# Is this a low tech tank?



## Hoppy (Dec 24, 2005)

That looks low tech to me. But, I consider low tech to actually refer to low light tanks, which don't need CO2 or more than minimal fertilizing. That tank does look like it has low light, and I don't see any CO2 apparatus either.


----------



## glassguppy (Nov 2, 2012)

Hoppy said:


> That looks low tech to me. But, I consider low tech to actually refer to low light tanks, which don't need CO2 or more than minimal fertilizing. That tank does look like it has low light, and I don't see any CO2 apparatus either.


Well in other photos of this tank and the one next to it, you can see that the owner had a tray of long flourescent lights hanging above it in addition to the lighting that the tank comes with. So if you think it looks like low lighting you'd think so certainly without the hanging flourescent bulbs which i don't have.. Plus the tank shown is either a 4 or 6 gallon and I have a 9 so that makes it different too... I think I remember someone saying that this tank's light if medium low... I'm not sure though. Any guesses what the plants here are? I really need help figuring this out and so far I've not been getting many replies... :fish1:


----------



## discuspaul (Jul 27, 2010)

Certainly looks low-tech to me as well.


----------



## glassguppy (Nov 2, 2012)

discuspaul said:


> Certainly looks low-tech to me as well.

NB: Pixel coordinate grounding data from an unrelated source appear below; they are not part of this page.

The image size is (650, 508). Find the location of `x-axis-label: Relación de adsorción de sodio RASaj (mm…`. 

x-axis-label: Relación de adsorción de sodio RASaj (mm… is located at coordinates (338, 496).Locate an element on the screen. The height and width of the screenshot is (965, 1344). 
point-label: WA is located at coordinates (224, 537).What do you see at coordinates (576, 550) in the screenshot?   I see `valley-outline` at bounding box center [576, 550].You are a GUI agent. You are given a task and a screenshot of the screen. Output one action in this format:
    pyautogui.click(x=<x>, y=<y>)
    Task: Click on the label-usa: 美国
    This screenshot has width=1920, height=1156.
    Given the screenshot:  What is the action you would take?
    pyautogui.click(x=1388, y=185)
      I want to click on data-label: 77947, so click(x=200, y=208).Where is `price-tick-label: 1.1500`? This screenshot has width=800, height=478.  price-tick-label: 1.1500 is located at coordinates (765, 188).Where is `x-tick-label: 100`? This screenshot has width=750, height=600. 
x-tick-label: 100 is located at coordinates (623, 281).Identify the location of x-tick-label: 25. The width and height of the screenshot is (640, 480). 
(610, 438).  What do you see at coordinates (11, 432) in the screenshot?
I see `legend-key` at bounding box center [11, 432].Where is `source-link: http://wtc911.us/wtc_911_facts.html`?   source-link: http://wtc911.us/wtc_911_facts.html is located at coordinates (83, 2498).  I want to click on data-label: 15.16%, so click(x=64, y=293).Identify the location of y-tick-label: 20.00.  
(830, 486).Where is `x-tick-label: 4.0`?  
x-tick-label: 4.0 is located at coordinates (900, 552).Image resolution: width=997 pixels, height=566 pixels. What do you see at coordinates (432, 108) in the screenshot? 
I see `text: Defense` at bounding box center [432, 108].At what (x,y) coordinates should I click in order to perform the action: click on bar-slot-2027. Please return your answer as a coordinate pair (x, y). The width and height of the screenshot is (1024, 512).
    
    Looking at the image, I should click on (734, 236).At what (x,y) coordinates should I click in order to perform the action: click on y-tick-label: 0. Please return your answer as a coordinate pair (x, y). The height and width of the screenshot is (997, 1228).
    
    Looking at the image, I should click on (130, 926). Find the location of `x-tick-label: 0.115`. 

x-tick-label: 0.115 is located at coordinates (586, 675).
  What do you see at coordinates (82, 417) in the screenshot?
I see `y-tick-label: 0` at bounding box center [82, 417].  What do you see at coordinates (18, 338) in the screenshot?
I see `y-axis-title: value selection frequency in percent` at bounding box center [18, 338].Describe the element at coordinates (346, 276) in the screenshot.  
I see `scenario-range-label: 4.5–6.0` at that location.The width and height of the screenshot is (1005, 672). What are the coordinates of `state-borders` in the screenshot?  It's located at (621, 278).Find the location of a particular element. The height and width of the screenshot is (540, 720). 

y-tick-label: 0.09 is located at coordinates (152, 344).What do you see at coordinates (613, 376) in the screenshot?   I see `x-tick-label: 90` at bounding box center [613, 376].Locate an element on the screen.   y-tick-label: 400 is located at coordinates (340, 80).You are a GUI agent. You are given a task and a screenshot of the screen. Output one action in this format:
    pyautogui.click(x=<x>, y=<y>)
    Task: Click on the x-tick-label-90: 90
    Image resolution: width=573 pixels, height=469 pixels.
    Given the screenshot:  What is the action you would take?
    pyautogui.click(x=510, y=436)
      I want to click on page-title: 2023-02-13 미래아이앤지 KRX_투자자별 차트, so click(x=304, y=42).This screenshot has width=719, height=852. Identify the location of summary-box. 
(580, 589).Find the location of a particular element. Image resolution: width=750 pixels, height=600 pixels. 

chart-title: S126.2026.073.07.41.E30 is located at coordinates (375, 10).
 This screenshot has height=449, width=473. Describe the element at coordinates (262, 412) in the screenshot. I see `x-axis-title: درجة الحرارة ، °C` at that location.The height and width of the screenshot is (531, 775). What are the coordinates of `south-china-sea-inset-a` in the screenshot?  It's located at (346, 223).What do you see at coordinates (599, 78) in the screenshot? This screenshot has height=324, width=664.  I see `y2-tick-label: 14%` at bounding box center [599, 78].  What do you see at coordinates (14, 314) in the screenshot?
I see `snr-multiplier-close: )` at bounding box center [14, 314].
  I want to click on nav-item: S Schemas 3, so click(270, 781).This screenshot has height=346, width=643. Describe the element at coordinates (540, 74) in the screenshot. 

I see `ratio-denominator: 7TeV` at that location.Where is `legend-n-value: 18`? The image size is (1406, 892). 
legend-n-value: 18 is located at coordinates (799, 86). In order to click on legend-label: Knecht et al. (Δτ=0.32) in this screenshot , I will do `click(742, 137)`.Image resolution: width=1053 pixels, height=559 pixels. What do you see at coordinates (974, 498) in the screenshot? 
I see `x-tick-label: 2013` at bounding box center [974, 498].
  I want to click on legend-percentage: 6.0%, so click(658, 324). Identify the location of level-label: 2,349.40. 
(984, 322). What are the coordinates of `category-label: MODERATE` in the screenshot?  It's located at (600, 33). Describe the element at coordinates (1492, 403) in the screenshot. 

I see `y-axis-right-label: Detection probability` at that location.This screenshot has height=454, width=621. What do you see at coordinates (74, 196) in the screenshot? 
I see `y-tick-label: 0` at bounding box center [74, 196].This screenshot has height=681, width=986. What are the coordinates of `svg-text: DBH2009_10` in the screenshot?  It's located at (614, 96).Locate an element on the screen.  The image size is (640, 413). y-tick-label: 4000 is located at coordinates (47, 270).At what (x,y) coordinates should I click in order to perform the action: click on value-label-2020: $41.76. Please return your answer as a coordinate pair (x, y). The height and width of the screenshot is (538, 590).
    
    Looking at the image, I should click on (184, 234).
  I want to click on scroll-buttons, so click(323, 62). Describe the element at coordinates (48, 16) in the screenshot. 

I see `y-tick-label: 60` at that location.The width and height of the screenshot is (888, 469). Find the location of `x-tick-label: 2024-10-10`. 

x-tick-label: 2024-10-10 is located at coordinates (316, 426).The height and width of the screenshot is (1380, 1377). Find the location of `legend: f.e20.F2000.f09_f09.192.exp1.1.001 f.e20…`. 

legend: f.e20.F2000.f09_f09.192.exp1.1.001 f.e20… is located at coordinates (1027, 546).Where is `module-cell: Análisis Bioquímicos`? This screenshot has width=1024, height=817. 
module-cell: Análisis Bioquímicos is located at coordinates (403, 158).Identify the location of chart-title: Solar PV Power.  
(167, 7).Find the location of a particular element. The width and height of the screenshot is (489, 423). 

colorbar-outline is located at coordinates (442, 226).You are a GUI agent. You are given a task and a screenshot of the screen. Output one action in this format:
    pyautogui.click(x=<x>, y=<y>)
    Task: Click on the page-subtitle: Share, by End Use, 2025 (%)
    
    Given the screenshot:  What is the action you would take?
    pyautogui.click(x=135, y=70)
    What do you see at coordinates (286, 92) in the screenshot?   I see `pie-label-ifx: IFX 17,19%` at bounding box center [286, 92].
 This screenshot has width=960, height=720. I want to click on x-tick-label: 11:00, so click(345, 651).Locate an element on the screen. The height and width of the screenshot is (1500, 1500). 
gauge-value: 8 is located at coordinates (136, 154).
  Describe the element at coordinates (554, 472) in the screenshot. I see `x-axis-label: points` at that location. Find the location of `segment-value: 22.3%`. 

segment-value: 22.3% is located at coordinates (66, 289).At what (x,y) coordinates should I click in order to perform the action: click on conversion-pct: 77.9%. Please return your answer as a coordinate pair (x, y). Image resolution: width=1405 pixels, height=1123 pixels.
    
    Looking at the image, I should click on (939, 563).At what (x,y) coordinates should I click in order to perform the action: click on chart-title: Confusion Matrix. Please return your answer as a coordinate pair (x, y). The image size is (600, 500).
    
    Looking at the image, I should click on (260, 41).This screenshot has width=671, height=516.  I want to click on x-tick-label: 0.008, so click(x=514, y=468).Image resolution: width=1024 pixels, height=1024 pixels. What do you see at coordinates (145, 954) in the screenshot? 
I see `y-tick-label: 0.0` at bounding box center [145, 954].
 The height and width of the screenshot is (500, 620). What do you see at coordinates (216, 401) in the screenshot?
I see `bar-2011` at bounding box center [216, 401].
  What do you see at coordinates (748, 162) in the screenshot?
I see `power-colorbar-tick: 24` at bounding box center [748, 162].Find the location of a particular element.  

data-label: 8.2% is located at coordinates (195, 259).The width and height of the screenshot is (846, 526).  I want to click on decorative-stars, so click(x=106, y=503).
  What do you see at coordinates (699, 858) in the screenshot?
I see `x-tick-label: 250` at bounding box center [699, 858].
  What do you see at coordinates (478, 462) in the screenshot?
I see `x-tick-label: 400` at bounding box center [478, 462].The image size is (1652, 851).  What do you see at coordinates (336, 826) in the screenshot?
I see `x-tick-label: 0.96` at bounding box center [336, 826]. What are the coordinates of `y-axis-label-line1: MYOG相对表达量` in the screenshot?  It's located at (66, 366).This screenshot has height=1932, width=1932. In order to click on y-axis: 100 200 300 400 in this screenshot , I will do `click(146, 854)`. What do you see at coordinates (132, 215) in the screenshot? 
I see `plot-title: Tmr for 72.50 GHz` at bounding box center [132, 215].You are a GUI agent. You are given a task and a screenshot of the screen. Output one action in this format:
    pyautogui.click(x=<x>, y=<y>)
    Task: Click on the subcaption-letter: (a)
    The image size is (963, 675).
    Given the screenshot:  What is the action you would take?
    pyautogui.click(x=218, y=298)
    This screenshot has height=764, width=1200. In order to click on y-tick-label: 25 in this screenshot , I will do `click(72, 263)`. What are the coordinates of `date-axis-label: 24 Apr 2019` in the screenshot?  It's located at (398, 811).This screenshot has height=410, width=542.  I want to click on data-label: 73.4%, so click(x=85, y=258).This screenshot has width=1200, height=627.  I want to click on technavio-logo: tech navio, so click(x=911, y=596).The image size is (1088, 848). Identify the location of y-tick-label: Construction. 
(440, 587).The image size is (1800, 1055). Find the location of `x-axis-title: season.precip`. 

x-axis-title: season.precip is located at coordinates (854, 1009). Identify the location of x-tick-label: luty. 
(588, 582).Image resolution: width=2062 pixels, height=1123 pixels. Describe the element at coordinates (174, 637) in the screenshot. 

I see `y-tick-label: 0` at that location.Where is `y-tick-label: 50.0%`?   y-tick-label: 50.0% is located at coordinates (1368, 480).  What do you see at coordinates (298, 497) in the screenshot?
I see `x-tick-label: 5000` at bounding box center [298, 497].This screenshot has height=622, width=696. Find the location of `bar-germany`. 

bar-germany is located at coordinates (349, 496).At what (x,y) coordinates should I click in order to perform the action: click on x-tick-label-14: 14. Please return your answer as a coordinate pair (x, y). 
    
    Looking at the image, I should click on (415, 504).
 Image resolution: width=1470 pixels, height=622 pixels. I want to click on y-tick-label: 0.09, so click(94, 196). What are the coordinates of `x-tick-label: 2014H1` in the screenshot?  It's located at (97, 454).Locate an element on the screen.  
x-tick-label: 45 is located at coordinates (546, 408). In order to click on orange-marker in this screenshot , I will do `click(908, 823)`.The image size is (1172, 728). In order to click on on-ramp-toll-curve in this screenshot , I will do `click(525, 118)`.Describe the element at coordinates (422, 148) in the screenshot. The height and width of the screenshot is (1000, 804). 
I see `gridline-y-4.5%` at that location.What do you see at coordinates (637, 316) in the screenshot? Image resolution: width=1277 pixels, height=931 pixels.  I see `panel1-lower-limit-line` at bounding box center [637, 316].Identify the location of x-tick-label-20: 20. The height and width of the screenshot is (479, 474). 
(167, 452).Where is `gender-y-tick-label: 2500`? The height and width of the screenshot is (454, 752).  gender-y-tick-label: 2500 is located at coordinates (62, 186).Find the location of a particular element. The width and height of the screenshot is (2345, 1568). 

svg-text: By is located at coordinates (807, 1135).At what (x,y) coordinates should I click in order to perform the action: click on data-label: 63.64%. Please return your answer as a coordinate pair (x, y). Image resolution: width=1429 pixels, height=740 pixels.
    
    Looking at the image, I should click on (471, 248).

Hey thanks for replying back, it would help me if more did so I could develop more of a consensus lol.


----------



## BigTom (Sep 16, 2011)

Nothing difficult here glassguppy.

Just looks like java moss, chain sword and Staurogyne repens to me (could be wrong on the last one, I'm very ignorant of most stem plants).

Easy peasy low tech.


----------



## glassguppy (Nov 2, 2012)

BigTom said:


> Nothing difficult here glassguppy.
> 
> Just looks like java moss, chain sword and Staurogyne repens to me (could be wrong on the last one, I'm very ignorant of most stem plants).
> 
> Easy peasy low tech.


Thanks! yaaaaay! :bounce:


----------



## GMYukonon24s (May 3, 2009)

As others have stated these plants are easy to grow.


----------



## glassguppy (Nov 2, 2012)

Does anyone know if that branch in the tank is driftwood? It doesn't look like it but I dunno... would it be okay to find a branch outside and use that? I think that's what the person who made this tank did and then tied on some java or taiwan moss "I can't tell if it's java or taiwan - if you know please lemme know"


----------



## BigTom (Sep 16, 2011)

Hard to tell from the picture. Found wood is generally fine to use, as long as it is completely dead and dry. Check it over for soft spots and remove any remaining bark and you're good to go. I've used beech, oak, heather, blackthorn (dethorned), heather, spruce and ivy.


----------



## glassguppy (Nov 2, 2012)

BigTom said:


> Hard to tell from the picture. Found wood is generally fine to use, as long as it is completely dead and dry. Check it over for soft spots and remove any remaining bark and you're good to go. I've used beech, oak, heather, blackthorn (dethorned), heather, spruce and ivy.


Why is it so important to remove the bark anyway?


----------



## BigTom (Sep 16, 2011)

glassguppy said:


> Why is it so important to remove the bark anyway?


Just because it tends to break down relatively quickly, so you'll get a lot of mulm build up and some ammonia released. Depending on the amount of bark vs the filtration capacity of the tank, this may or may not be an issue.


----------



## mc1973 (May 1, 2013)

Right off the bat I can tell it's low tech. The guy has super easy plants, a decent light (probably can get that for like 15 bucks at home depot) and on top of that it looks like it's right by the window. Other than that I don't know as far as fert dosing what you consider to be low tech.


----------



## PaulG (Oct 10, 2010)

Yeah it is, even if it wasn't you could easily achieve a look like that in a low tech.


----------